J'évoque dans d'autres articles et podcasts les différences, et parfois la guéguerre, le débat d'experts dirons-nous, entre le vinyle et le CD...

Toute proportion gardée mais de façon imagée, c'est un peu comme le passage du fax à internet...: après des milliers de vinyles posés inlassablement sur les platines durant plusieurs années, voici soudainement une nouvelle technologie que nous touchions; ce fut le tout premier album de ma vie que j'ai eu dans mes mains en version CD ! ex-aequo avec Songs from a big chair  de Tears for Fears.

Nous étions en Mai 1985, le printemps pointait vraiment son né, et grâce à un partenariat entre la FNAC et la radio FM pour laquelle je travaillais, chaque semaine nous repartions d'une séance d'écoute et d'échanges avec les disquaires du magasin de la rue de la république à Lyon, avec sous le bras les meilleures sorties de la semaine.

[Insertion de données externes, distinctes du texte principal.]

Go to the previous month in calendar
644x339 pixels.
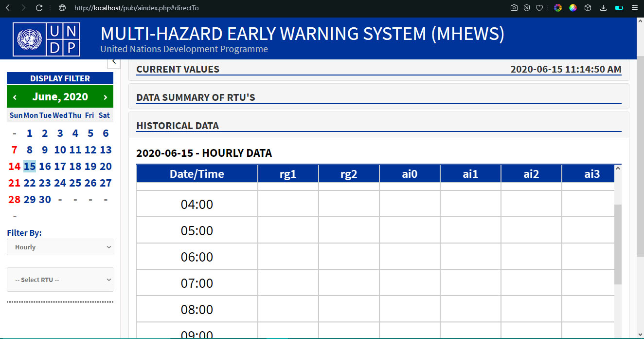[15, 97]
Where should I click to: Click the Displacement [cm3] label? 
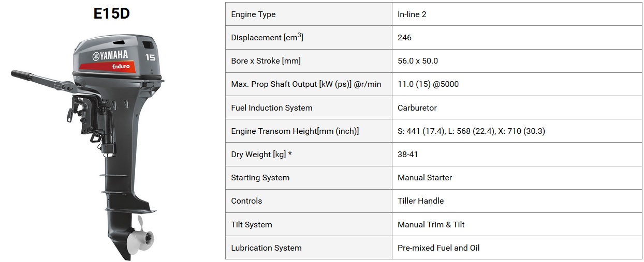click(x=267, y=37)
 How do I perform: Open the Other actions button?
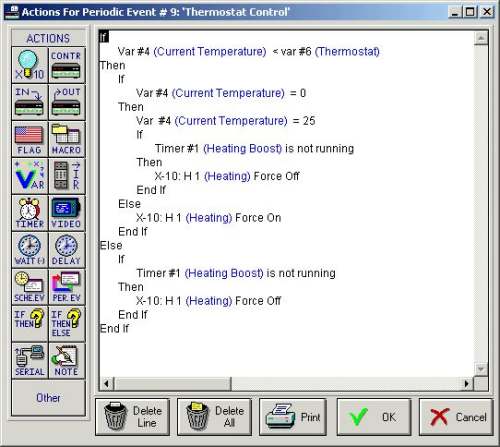coord(48,398)
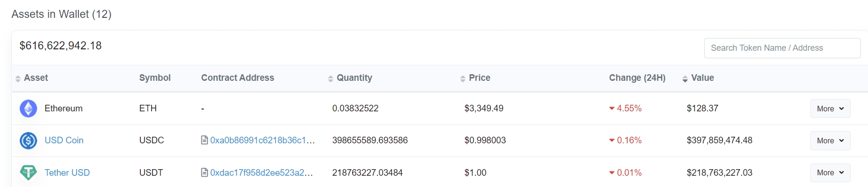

Les CD étaient encore bien rares, et c'était un privilège que de se voir confier un CD.. privilège aussi car nous étions à la radio équipés de 2 platines CD qui coutaient à l'époque une petite fortune.

L'écoute de cet album en version CD fut une révélation; non seulement nous étions libérés des craquements inhérents au vinyle, mais les silences au sein des titres étaient pour la première fois bien identifiables; chaque instrument semblait se libérer du tronc commun, avec une dynamique jamais entendue alors, et que dire de la qualité sonore, mais aussi évidemment du talent de Mark Knopfler, de l'écart acoustique et de l'écart de travail et de talent musical, face au déferlement du disco italien et allemand dont nous étions les victimes dans les années 80. Entre les boîtes à rythme et la médiocrité commerciale de Tarzan Boy et Brother Louie, les adeptes des synthés à outrance de Sigue Sigue Sputnik, les sachants vantaient la mort à venir de la quitare électrique, alors que les discothèques vivaient leur âge d'or sur une soupe rythmée.  

Et soudainement sortait en ce mois de mai 1985 Brothers in Arms et le jeu de guitare si caractéristique en finger picking de Mark Knopfler, les vibrations naturelles de la grosse caisse et des cordes de la basse.       

Ce choc musical nous a rendus conscients que nous avions une galette dans les mains minuscule face aux 33 tours, mais quelle bombe, dont nous avions musicalement besoin (Sabrina et Boys Boys Boys nous attendaient au prochain virage cependant...).

C'est ainsi qu'à grand renfort de publicité quotidienne sur 1/4 de page dans le journal régional, nous décidions de partager avec nos auditeurs un album génial, et donc de le diffuser à l'antenne le soir même de sa sortie officielle, sans pub, sans intervention d'un animateur, dans les conditions du CD : les blancs entre les titres (avec un petit jingle de temps en temps cela dit pour laisser une trace sur les K7 des auditeurs et éviter la profusion de K7 pirates sur les marchés..). 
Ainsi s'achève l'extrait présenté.